(Stored dataset items)
---------------

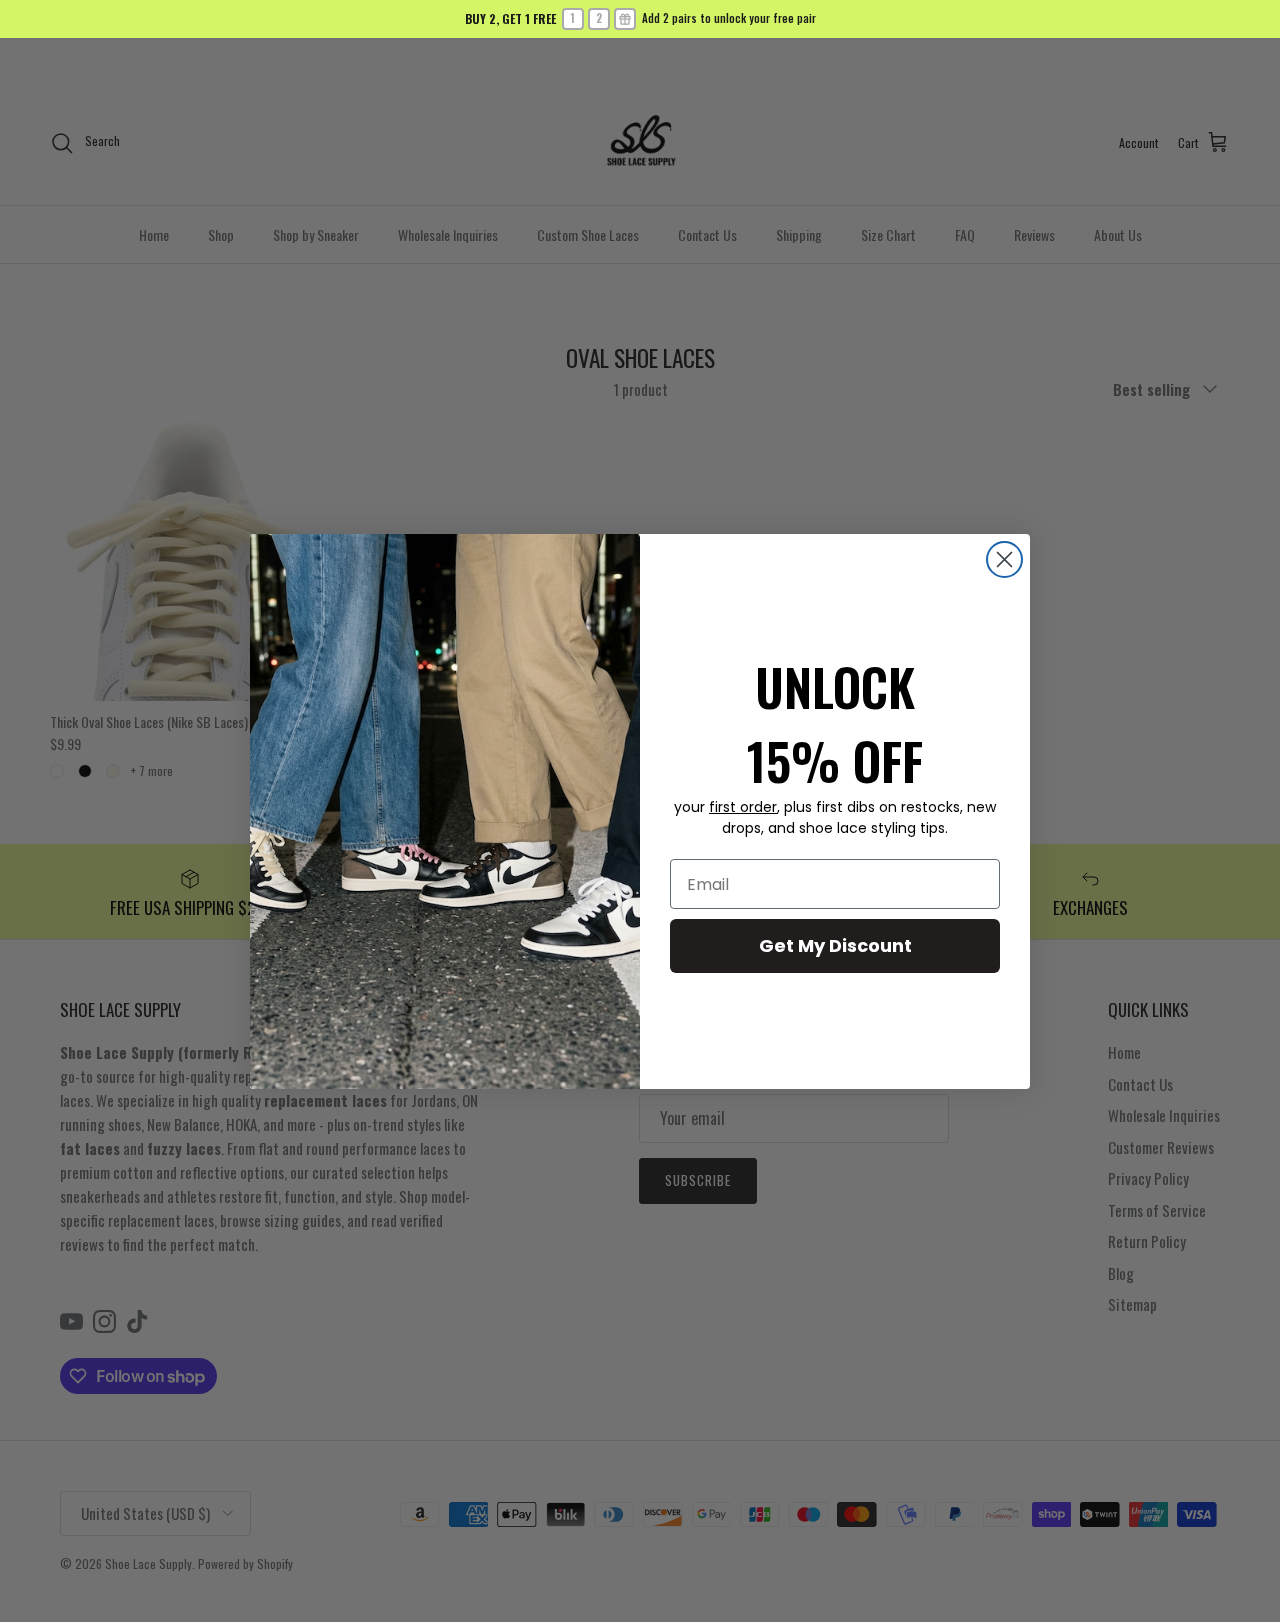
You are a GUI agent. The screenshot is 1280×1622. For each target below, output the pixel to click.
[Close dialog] (1004, 559)
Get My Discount (835, 945)
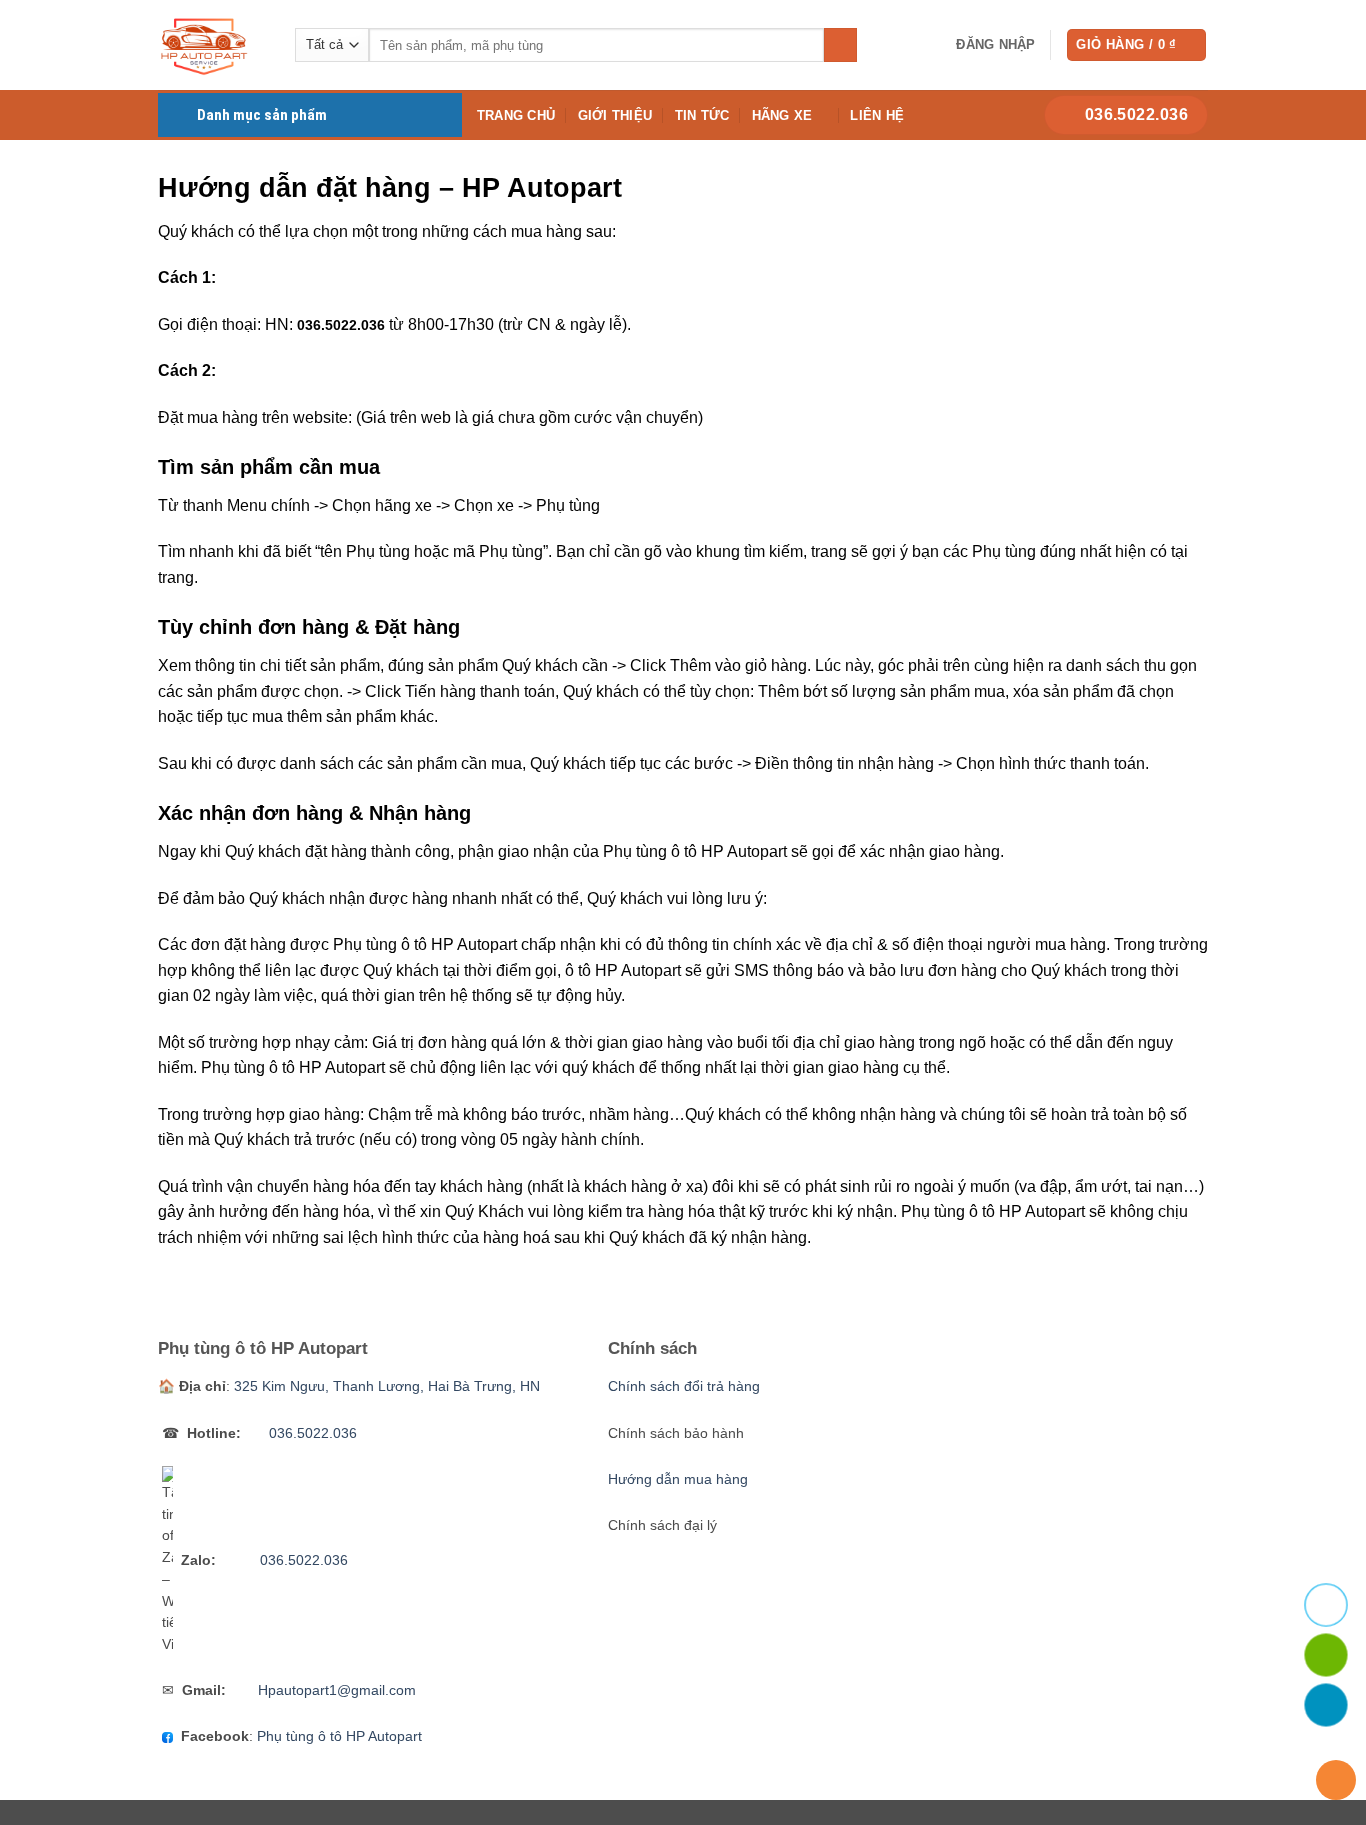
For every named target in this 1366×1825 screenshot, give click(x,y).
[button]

---------------

-- How to complete this task --
Extract all the entries word for word; omit any pictures.

-- Task output --
You are a GUI agent. The screenshot is 1280×1622. For each target below, output the pixel to click.
[Close dialog] (1004, 559)
Get My Discount (835, 945)
For every named target in this 1366×1825 screenshot, give click(x,y).
[button]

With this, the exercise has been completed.